Turning away users by conscious decision may rub us up the wrong way at first glance, but depending on how your system behaves under excessive load it might actually be for the best. If you are at maximum capacity and serving all currently connected users, would new user connections result in degradation of service to those already in the system? Maybe saying no to additional connections might be frustrating for those users being turned away, but you have to weigh that against kicking off users midway through transactions, or worse still, crashing the entire system!

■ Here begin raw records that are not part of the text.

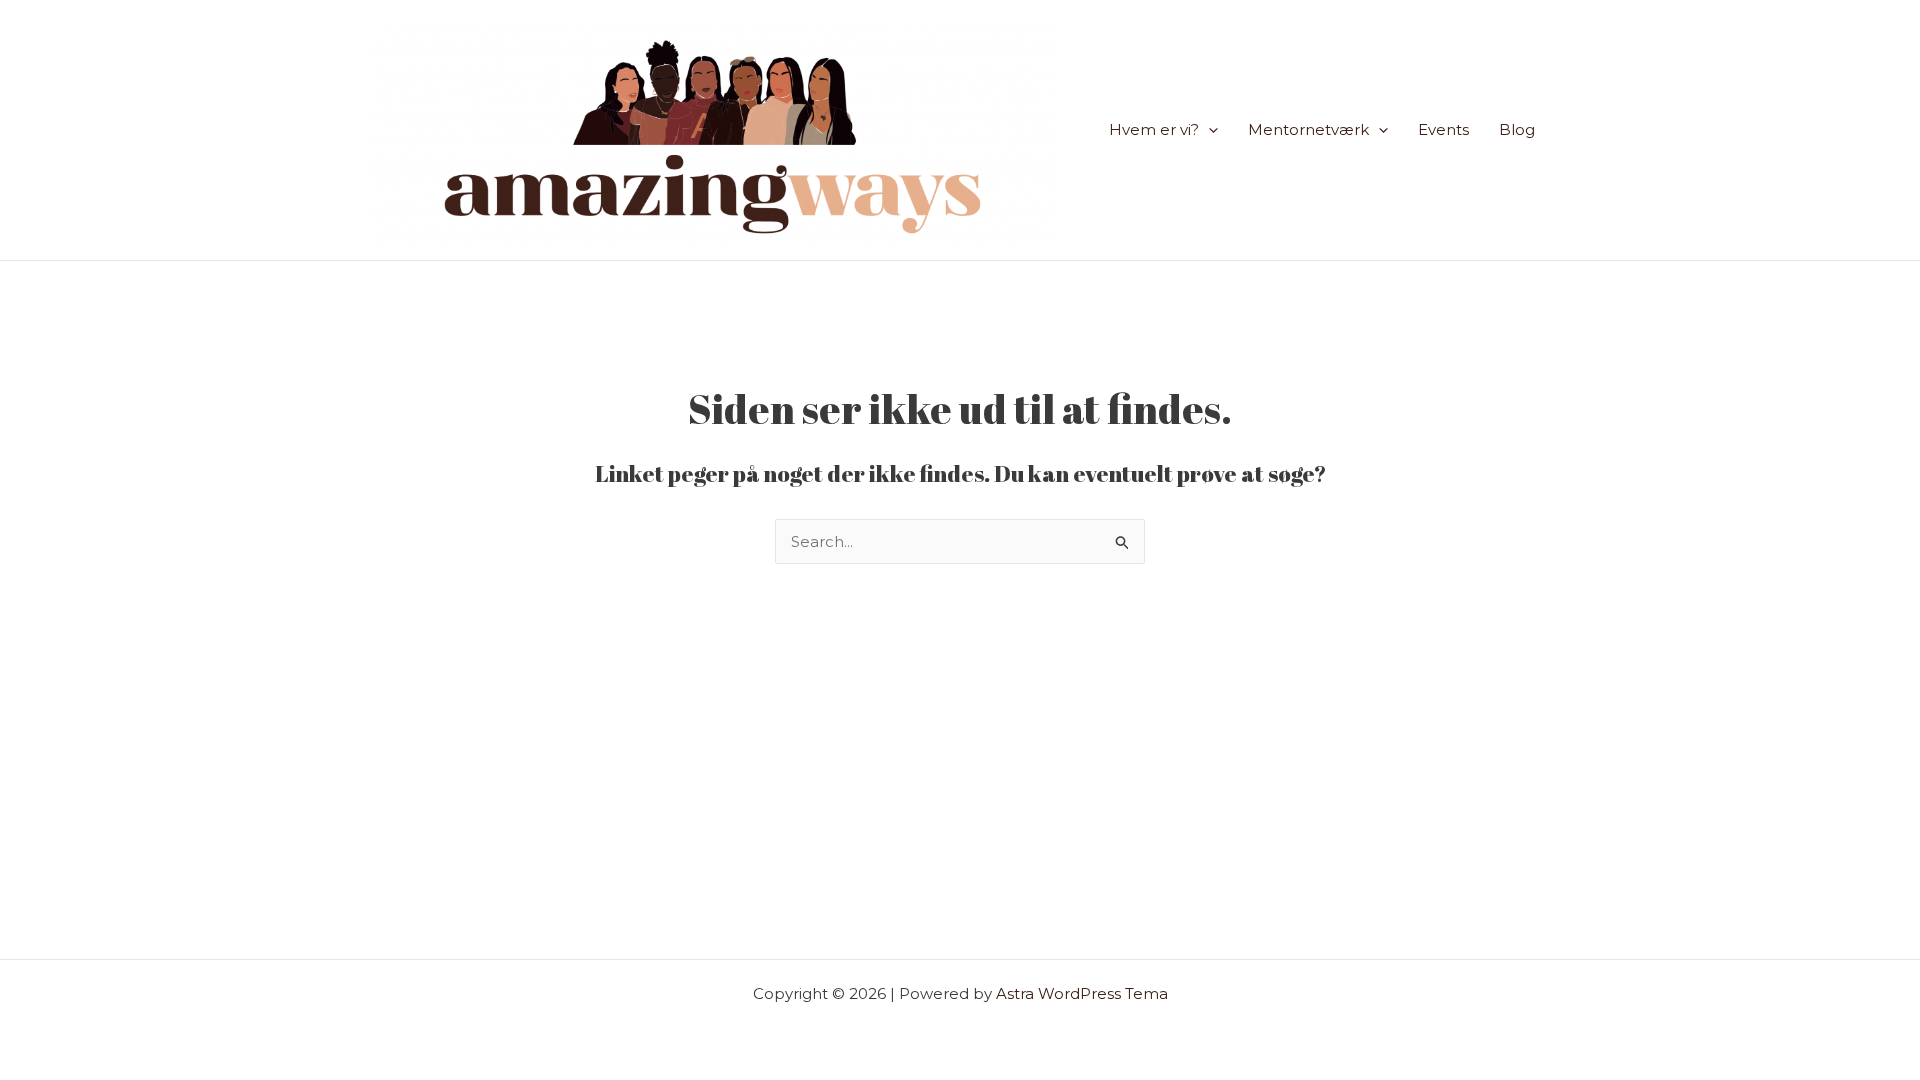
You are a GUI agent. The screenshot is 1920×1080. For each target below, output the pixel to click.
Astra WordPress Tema (1082, 993)
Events (1443, 129)
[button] (1208, 130)
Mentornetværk (1308, 129)
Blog (1517, 129)
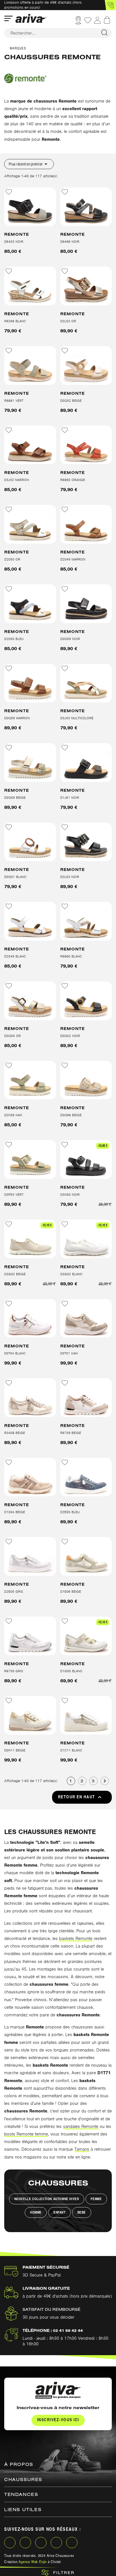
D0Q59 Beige (15, 797)
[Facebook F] (9, 2542)
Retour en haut (80, 1797)
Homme (36, 2212)
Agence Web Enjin (33, 2561)
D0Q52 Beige (71, 400)
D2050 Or (12, 559)
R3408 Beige (14, 1433)
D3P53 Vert (13, 1194)
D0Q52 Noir (70, 1036)
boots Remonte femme (26, 2134)
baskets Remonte (75, 1938)
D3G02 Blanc (71, 1274)
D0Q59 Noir (70, 639)
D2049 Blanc (15, 956)
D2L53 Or (68, 321)
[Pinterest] (56, 2542)
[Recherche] (104, 33)
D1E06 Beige (70, 1591)
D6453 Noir (13, 241)
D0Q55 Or (12, 1036)
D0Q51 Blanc (15, 877)
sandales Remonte (80, 2126)
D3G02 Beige (15, 1274)
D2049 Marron (72, 559)
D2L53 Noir (69, 877)
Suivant (104, 1781)
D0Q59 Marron (17, 718)
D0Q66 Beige (71, 1115)
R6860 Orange (72, 480)
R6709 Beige (70, 1433)
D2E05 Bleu (70, 1512)
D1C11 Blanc (71, 1750)
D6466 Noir (69, 241)
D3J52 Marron (16, 480)
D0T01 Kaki (69, 1353)
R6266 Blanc (15, 321)
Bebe (81, 2212)
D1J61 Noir (69, 797)
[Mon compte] (97, 20)
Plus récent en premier (29, 164)
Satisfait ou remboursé (52, 2309)
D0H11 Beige (14, 1750)
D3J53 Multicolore (76, 718)
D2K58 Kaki (13, 1115)
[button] (110, 5)
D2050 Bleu (14, 639)
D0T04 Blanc (15, 1353)
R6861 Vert (13, 400)
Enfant (59, 2212)
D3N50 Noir (70, 1194)
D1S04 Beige (14, 1512)
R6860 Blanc (71, 956)
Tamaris (81, 2149)
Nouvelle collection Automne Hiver (46, 2198)
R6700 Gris (13, 1671)
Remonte (16, 234)
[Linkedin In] (40, 2542)
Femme (96, 2198)
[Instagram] (25, 2542)
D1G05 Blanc (71, 1671)
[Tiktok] (71, 2542)
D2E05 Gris (13, 1591)
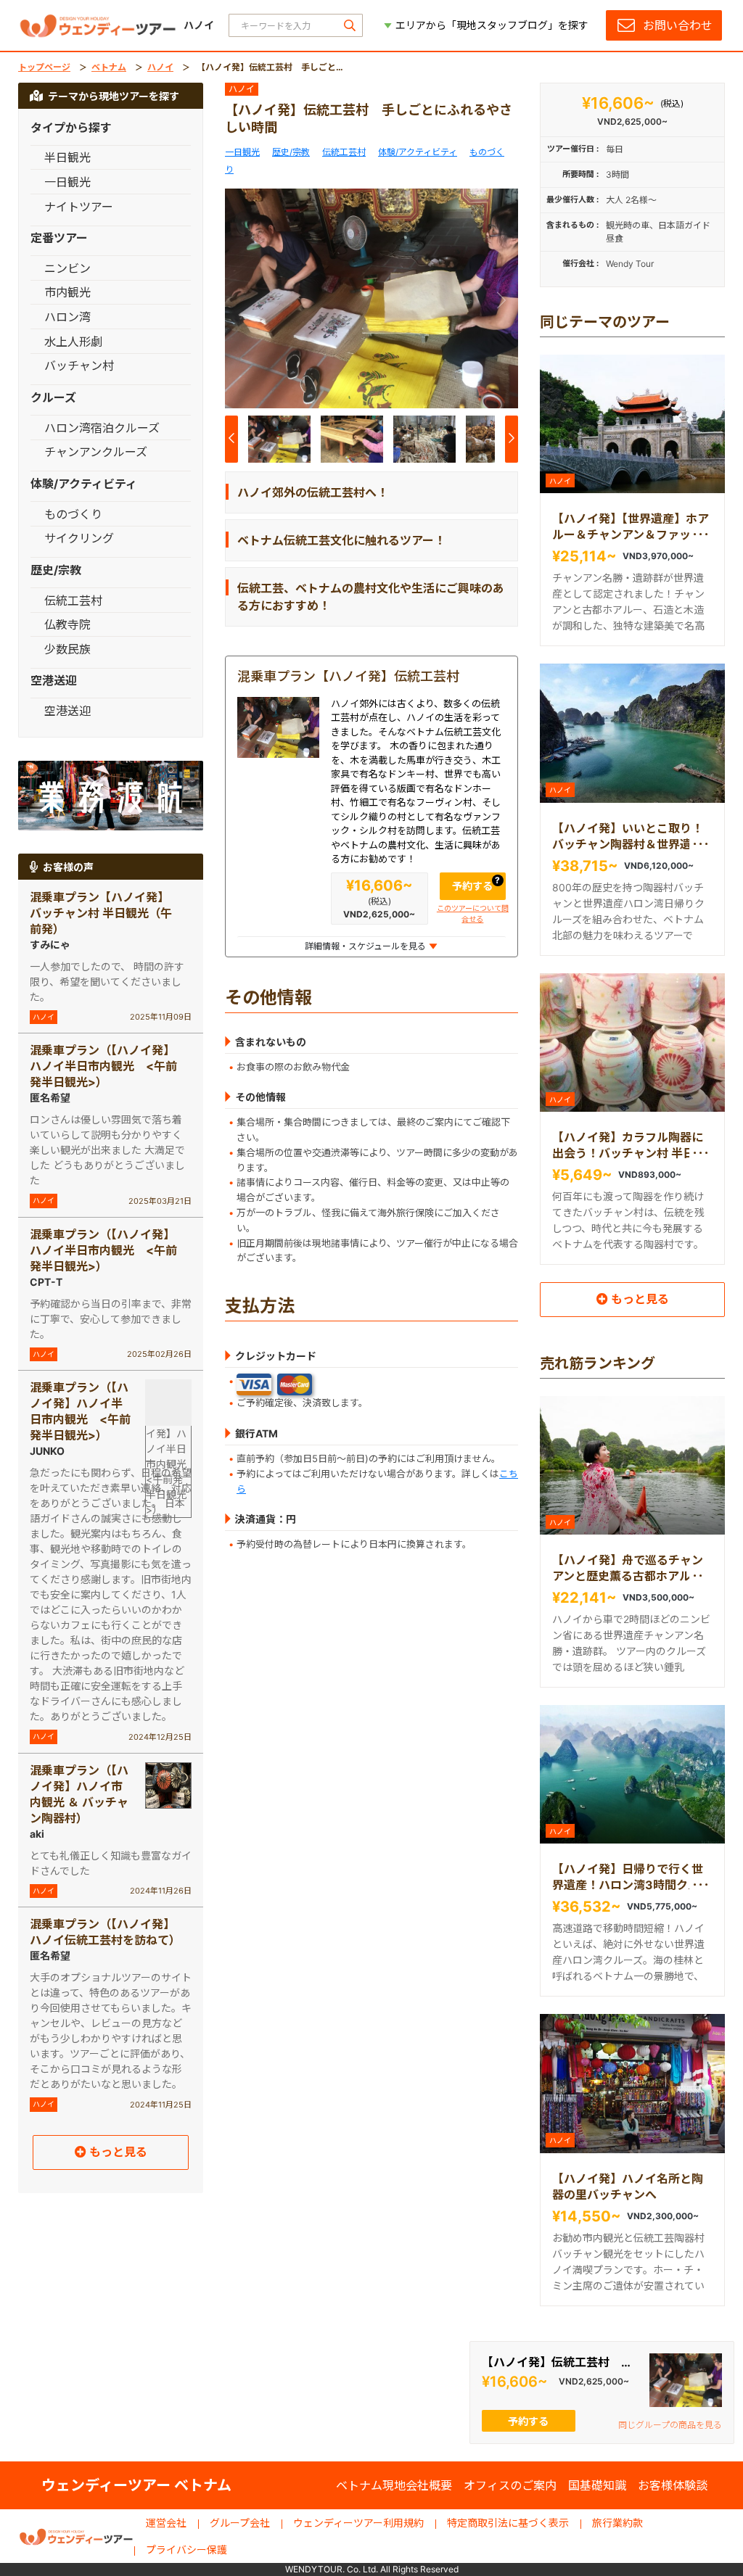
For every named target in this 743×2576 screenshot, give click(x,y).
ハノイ (160, 67)
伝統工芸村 (344, 151)
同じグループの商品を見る (670, 2424)
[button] (501, 301)
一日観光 (242, 151)
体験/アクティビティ (417, 151)
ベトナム (108, 67)
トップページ (44, 67)
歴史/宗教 (291, 151)
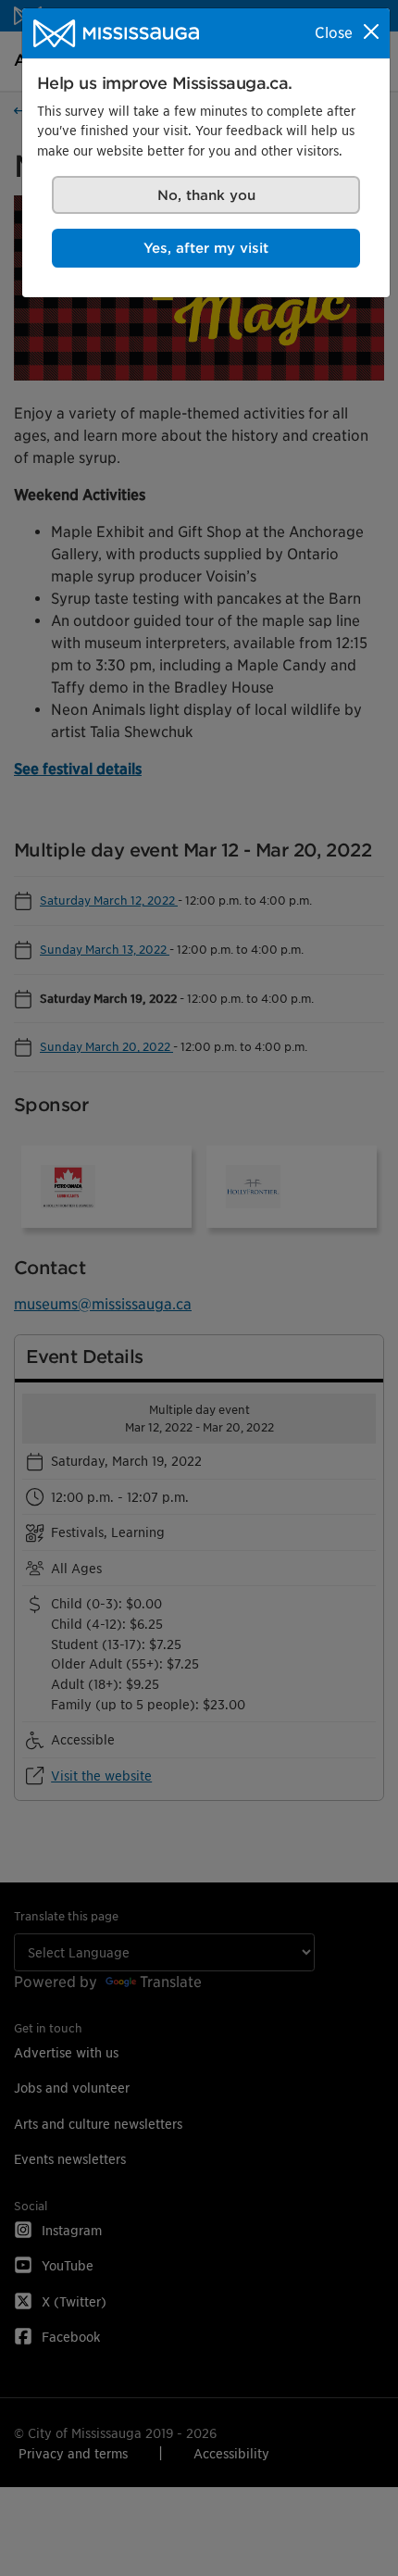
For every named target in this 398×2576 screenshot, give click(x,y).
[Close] (371, 31)
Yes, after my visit (205, 248)
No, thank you (206, 195)
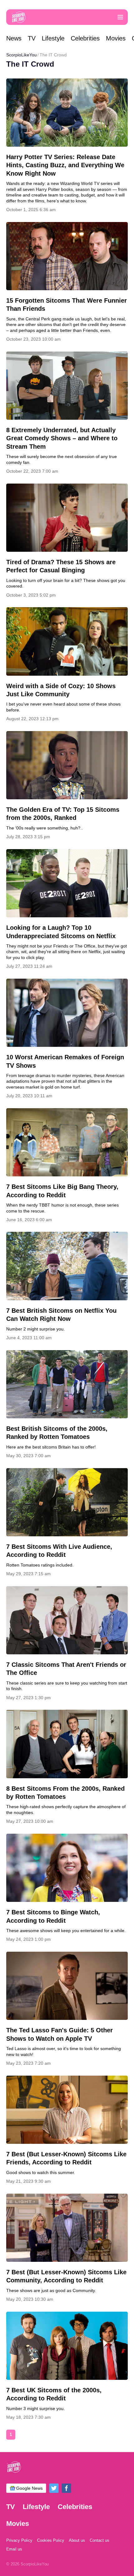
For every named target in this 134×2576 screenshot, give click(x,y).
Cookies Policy (50, 2540)
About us (77, 2540)
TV (32, 38)
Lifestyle (53, 38)
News (14, 38)
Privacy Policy (19, 2540)
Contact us (99, 2540)
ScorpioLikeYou (21, 54)
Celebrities (85, 38)
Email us (14, 2549)
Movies (116, 38)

Graceful failure is essentially the art of predicting the immediate future of your system and handling what are likely to be excess users/transactions/connections in a premeditated fashion. First you need to know what your thresholds are; then you need very fine resolution instrumentation to tell you how close you are to them on a second-by-second basis, and finally, you need an automated way to respond to impending trouble - because humans are too slow to prevent poor customer service in busy systems; we're better at cleaning up once the trouble has been and gone.
For example let's say you're aware of a memory utilization threshold or a maximum number of users/web node - wouldn't it be better to actively restart a service or show a holding page before you lost control of the stack? If you haven't managed to build in some kind of queuing or throttling then you might be showing an error or denying service but is that better than losing the whole system.
The last part of graceful failure somewhat overlaps with recovery-oriented computing; make sure that, upon death, the last thing you ever do is take a snapshot of what you were doing and what the environment was like. If your processes do this, then you are able to have watchdog processes (or monitoring systems) that know whether or not it's safe to restart that failed instance (or take an alternative action based on the data), you'll have an easier time diagnosing faults, and the data generated will help you keep a rolling benchmark of the thresholds in a system with a high rate of change.